++++ EXCERTO SELECIONADO
E agora, o que é que eu faço?

Para que serve a Gestão do conhecimento?

A Gestão do Conhecimento (KM – Knowledge Management) é um modelo (emergente) de negócios interdisciplinar que tem conhecimento como seu foco. A gestão do conhecimento envolve pessoas, processos e tecnologia em peças sobrepostas e encontra-se enraizada em empresas, economia, psicologia e gestão da informação.

A gestão do conhecimento pode ajudar na construção de uma vantagem competitiva para a empresa hoje.

Numa organização, o conhecimento passa por três momentos distintos, a aquisição do conhecimento, processo que envolve variadíssimos actores e modelos de captura, a organização e a criação de uma base de conhecimento da empresa.
++++++++
• **CONJUNTO DE TAREFAS**
**a)** No texto sobre gestão do conhecimento, em que áreas está enraizada a gestão do conhecimento?
**b)** Prolonga o texto sobre gestão do conhecimento a partir da sua última frase.
++++ MATERIAL FORNECIDO
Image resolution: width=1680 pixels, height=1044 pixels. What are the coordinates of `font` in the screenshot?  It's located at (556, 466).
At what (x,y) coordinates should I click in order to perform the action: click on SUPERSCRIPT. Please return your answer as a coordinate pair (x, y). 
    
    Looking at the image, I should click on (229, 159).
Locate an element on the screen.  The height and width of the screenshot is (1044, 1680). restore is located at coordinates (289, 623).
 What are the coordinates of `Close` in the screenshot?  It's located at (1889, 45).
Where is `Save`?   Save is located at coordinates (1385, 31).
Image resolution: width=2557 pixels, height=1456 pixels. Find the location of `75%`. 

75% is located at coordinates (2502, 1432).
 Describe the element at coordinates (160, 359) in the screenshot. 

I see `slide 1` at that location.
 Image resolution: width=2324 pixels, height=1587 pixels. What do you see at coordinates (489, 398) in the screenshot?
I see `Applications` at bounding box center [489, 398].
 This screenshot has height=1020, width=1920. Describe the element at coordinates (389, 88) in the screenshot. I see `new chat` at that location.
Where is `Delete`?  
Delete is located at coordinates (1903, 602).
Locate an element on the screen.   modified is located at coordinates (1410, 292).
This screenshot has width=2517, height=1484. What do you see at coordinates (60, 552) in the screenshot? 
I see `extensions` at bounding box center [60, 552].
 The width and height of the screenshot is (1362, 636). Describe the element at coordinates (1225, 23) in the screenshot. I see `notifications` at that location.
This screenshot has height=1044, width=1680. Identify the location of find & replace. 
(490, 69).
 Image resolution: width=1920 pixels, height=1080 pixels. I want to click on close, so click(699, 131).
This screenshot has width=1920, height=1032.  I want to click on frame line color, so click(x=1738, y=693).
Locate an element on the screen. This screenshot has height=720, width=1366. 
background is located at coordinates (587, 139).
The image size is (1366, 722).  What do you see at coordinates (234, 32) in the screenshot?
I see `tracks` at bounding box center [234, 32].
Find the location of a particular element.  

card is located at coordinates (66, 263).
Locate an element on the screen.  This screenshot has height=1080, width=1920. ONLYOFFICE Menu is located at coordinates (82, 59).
++++++++
• **RESULTADOS POR ORDEM**
**a)** Em empresas, economia, psicologia e gestão da informação.

**b)**
A grande dificuldade que se depara a uma organização, não é tanto, pôr em execução estes três processos, mas sim a manutenção da sua utilidade em tempo real. Acresce a essa dificuldade, a necessidade de validação da informação (válido para o contexto da empresa), de forma a permitir tomadas de decisão fiáveis.

Há uma tendência facilitadora e preguiçosa de copiar dados do mundo e aplicar à “nossa” organização.

O que é verdade hoje aqui, pode não ser amanhã, ali!

Trata-se portanto da necessidade de criação de um modelo maleável da gestão de conhecimento. Ser capaz de extrair o conteúdo útil no processo de aquisição e de organizar fluxos que permitam rapidez e filtragem dos itens chave.

Esse modelo passa também por atitudes de abertura e consequente colaboração com tos os parceiros, clientes e accionistas. Uma organização não é o somatório dos recursos humanos, físicos e financeiros. Uma organização tem de ser dinâmica e essa dinâmica tem de permitir à organização utilizar, a sua base de conhecimento, como uma vantagem competitiva e sustentada.

A partilha interna, na organização, do conhecimento, obriga muitas vezes a medidas verdadeiramente inovadores, tal é a dificuldade em quebrar os silos de conhecimento e de atitudes.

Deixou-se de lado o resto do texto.